Raynaud’s phenomenon can occur up to 10 years before any other symptoms of scleroderma. Therefore, it can be a helpful clue that may allow earlier detection of this disease. Raynaud’s phenomenon usually affects both hands symmetrically, but it can also affect the feet, nose, tongue and ears. It may be associated with digital ulcers or even gangrene.
Ulcers are sores, or skin breaks, that are most likely to develop on the fingertips. These sores form when too much collagen deposits in the vessels at the fingertips.
Microstomia is the term that means “small mouth”. The hardening of the skin in scleroderma may limit the opening of the mouth, leading to microstomia.
As the skin thickens, the fingers can progressively become fixed in a bent or flexed position called a “contracture”.
Esophageal involvement can cause heartburn, regurgitation and difficulty swallowing. Involvement of the small intestine may cause an intestinal obstruction and reduce the ability to absorb food.
Involvement of the digestive system, particularly the esophagus (swallowing tube), occurs in nearly all SSc patients.
Gastroesophageal reflux is acid regurgitation in the esophagus that manifests itself by a burning sensation in the throat after meals. If left untreated, it may cause inflammation of the esophagus and lead to a narrowing (stricture) which might then require esophageal dilatation. In rare cases, it may develop into cancer of the esophagus due to long-term inflammation in the throat from ongoing acid reflux.
LUNGS AND THEIR BLOOD VESSELS
An abnormal elevation of blood pressure in the pulmonary arteries, also known as pulmonary arterial hypertension (PAH), develops in about 10% of SSc patients. This is a serious complication that can lead to death if not treated appropriately. Although patients with pulmonary arterial hypertension are usually short of breath with exercise, screening for this condition is critical and should be done regularly even if the patient does not have any symptoms. This screening helps your doctor determine if your lung condition requires treatment. Regular ultrasounds of the heart (echocardiogram) are recommended, — in most cases, yearly.
PAH is not the only kind of lung disease that may occur in SSc patients. Interstitial lung disease (ILD), also called pulmonary fibrosis (PF), is another serious complication. The most common symptoms are shortness of breath and dry cough. To check for early signs of ILD, your physician might prescribe chest X-rays and pulmonary function tests.
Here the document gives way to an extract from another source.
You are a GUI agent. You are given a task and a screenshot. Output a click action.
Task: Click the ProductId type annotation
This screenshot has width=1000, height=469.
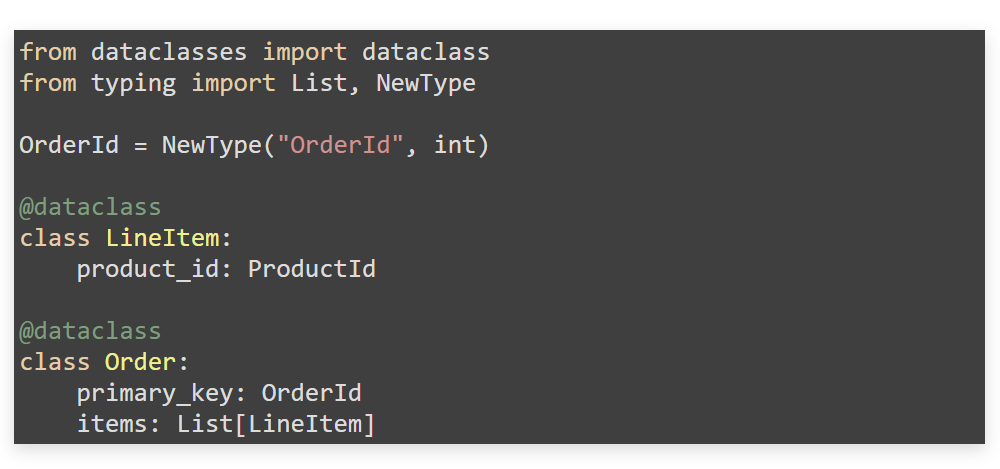tap(312, 269)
The most severe complication affecting the kidneys, called scleroderma renal crisis (SRC), occurs in about 5% of SSc patients. The main sign is an increase in blood pressure. This may be accompanied by shortness of breath, headaches, vision changes or an altered state of consciousness. Patients experiencing this complication usually require temporary, or sometimes permanent dialysis. It should be noted that those who take steroids (e.g. Prednisone) or have diffuse skin involvement are at greater risk of developing SRC.
Heart problems caused by scleroderma may be due to direct issues from scleroderma or indirect issues to the heart from either scleroderma-related lung issues or high blood pressure. Patients who have heart involvement may experience increased tiredness, feel easily short of breath, or notice abnormal heartbeats.
Some patients may lose a significant amount of weight, while others will experience a persistent pruritus (itchy skin).
Arthritis (joint pain and swelling) and muscle weakness may also occur.
Fatigue and depression decrease the ability to carry out daily activities and reduces the quality of life.
Since each case is unique, no two patients will follow the same course of the disease.
Main symptoms reported by patients
In a study (Taillefer et al., 2010), a list of 69 symptoms was submitted to patients to assess their frequency and severity. The five most frequently self-reported symptoms were fatigue, Raynaud’s phenomenon, stiffness in the hands, joint pain and difficulty in making a fist.
The most bothersome symptoms were reported as fatigue, trouble sleeping, joint pain, difficulty concentrating, and difficult in making a fist.